Online Program

Return to main conference page
Tuesday, September 26
Tue, Sep 26, 11:45 AM - 1:00 PM
Various Rooms
Roundtable Discussions

TL22: Cluster-Randomized Trials: Considerations for Power and Analysis (300443)

*Todd Durham, QuintilesIMS 
*William Hawkes, QuintilesIMS 

The goal of this Roundtable will be to acquaint the participants with some unique features of cluster-randomized designs that affect power and to discuss various analytical strategies that can be used to analyze the data once collected. The use of randomized pragmatic trials in real world evidence generation faces certain challenges, for example when randomization of patients within a single practice might lead to contamination of subjects, masking of effects, and logistical issues. To deal with this risk, cluster randomized designs have been used. These designs randomize sites (practices) rather than individuals. The impact of this approach on power is to reduce the power of a given analysis as a function of the sizes of the sites (known as clusters) and the within-cluster correlation between patients in a given site. To account for this ‘design effect’ of cluster randomized studies, inflation of the sample size by a factor equal to 1 + (n-1)*rho is required, where n is the cluster size (number of patients per practice) and rho is the intra-class correlation coefficient, a measure that quantifies the within-cluster correlation. Even values of rho as small as 0.05 can force a significant increase in the number of subjects needed. What is not obvious is that reducing the size of the clusters (sites) but increasing their number is a more effective way to reduce this sample size inflation. Increasing the number of subjects per site will afford only very modest increases in statistical power, and these increases diminish rapidly with increasing cluster size. Furthermore, if patient-level analyses are undertaken, the value of the test statistics for t-tests and F- tests should be divided by the square root of the design effect described above. The result will be to weaken the statistical test evidence as a function of both cluster size and within-cluster correlation. A growing body of analysis techniques are available that account for within-cluster correlations, including Generalized Estimating Equations and Mixed-Effect models. These are easily implemented in SAS PROC GENMOD, PROC MIXED, and PROC GEE. These procedures allow for explicit specification of the covariance matrix, robust standard error estimates, and are relatively tolerant of missing data under certain assumptions about the mechanism underlying Missingness. We will discuss these approaches and compare and contrast them with analyzing the clusters as the units of observation.

[Stored items]
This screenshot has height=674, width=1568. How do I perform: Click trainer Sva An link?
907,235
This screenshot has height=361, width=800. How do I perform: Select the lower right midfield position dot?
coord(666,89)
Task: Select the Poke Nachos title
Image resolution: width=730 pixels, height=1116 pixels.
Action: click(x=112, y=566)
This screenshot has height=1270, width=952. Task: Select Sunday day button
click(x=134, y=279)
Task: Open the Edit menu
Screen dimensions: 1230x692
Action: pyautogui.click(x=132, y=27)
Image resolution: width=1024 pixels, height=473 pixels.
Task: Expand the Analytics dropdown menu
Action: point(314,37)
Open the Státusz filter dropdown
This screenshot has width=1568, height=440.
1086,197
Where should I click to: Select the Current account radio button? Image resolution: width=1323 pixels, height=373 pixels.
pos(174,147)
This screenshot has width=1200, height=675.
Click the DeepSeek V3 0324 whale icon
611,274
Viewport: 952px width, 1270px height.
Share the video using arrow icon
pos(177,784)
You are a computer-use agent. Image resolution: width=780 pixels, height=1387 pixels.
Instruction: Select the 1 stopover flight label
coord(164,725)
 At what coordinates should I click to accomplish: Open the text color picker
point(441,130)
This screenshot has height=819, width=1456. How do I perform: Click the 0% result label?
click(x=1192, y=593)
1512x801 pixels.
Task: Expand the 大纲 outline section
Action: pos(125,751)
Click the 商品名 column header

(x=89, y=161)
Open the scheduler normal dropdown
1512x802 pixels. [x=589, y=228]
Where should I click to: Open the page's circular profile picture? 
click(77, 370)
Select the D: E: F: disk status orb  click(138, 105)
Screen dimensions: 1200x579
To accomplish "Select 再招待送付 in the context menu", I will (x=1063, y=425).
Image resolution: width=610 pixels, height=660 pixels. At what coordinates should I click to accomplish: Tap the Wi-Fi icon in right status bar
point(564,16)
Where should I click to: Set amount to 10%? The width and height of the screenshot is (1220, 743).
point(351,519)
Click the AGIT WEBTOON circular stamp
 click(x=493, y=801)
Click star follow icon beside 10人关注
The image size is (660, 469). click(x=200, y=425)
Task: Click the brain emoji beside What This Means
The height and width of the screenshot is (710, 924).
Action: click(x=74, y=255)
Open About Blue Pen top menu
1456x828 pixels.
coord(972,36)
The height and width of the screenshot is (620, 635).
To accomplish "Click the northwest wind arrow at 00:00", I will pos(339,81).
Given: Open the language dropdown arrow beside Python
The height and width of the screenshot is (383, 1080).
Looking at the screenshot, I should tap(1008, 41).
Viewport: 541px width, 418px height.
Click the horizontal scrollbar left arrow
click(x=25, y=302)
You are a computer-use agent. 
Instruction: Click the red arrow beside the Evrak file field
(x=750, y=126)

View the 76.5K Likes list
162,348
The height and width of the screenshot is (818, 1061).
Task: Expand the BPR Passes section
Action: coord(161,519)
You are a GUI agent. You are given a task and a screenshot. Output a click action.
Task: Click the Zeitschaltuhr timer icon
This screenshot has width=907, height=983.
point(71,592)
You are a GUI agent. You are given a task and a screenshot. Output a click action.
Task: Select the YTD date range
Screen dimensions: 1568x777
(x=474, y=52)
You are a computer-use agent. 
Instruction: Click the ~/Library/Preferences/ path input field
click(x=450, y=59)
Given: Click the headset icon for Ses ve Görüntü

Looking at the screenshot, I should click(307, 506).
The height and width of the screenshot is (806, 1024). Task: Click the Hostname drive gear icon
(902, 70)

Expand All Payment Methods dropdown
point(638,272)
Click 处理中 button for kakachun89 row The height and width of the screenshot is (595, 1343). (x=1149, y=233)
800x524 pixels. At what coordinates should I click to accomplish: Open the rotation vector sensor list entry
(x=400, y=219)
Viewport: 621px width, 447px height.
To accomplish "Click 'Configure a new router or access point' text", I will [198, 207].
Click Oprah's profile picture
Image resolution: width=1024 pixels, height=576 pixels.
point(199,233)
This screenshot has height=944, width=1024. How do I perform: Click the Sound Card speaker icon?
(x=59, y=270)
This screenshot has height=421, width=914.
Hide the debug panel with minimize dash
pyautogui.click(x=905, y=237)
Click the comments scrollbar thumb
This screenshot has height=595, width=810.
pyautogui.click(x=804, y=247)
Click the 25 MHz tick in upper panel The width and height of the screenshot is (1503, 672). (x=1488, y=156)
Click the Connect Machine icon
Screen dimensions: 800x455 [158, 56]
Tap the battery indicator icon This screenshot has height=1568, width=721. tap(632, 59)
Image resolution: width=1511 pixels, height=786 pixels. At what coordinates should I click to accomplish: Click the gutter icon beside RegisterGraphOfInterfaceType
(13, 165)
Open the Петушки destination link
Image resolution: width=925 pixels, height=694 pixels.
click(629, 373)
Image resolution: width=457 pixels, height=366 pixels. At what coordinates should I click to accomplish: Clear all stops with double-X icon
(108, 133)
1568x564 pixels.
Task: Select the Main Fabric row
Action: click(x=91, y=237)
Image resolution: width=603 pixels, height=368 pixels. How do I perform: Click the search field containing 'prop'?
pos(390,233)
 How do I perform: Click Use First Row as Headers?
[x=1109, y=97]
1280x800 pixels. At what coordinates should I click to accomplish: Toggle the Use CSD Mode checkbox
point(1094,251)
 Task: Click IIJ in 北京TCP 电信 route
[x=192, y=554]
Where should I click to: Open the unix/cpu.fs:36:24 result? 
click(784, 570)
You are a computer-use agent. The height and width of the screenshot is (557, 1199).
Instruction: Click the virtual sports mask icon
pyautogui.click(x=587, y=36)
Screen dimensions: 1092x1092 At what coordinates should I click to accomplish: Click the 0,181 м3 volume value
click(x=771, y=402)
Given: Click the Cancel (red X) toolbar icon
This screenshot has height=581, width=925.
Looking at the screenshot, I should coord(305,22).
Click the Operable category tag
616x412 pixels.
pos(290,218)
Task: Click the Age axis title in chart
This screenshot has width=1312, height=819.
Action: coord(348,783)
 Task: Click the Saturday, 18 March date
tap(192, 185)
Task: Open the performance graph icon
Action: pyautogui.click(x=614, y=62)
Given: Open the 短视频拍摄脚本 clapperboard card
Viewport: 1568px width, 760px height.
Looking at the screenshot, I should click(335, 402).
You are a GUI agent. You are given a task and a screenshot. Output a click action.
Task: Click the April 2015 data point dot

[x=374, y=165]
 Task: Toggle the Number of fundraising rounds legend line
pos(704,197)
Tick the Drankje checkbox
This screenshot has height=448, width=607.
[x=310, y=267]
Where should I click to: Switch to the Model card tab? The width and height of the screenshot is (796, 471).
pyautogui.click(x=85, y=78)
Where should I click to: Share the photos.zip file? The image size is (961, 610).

Brief 1 =>
Answer these questions about the cluster-randomized trials roundtable description:
(a) Who are the two people listed for the roundtable, and what organization is given for them?
(b) By what factor does the description say the sample size must be inflated?
(c) Which SAS procedures does the description name?
Brief 2 =>
Can you resume the roundtable description on cluster-randomized trials, picking up right after its final sentence?

Written reply 1 =>
(a) Todd Durham and William Hawkes, both of QuintilesIMS.
(b) 1 + (n-1)*rho, where n is the cluster size and rho is the intra-class correlation coefficient.
(c) PROC GENMOD, PROC MIXED, and PROC GEE.

Written reply 2 =>
Questions for participants: Have you worked on a cluster-randomized study before? If so, how did you handle the power analysis, and what was the degree of impact of the cluster-randomized design on the sample size required? How would you analyze data from a cluster randomized trial? What factors do you consider in your choice? For what kinds of research questions will cluster randomized trials be most useful? What are the most pressing statistical challenges we need to address before cluster randomized reach their potential?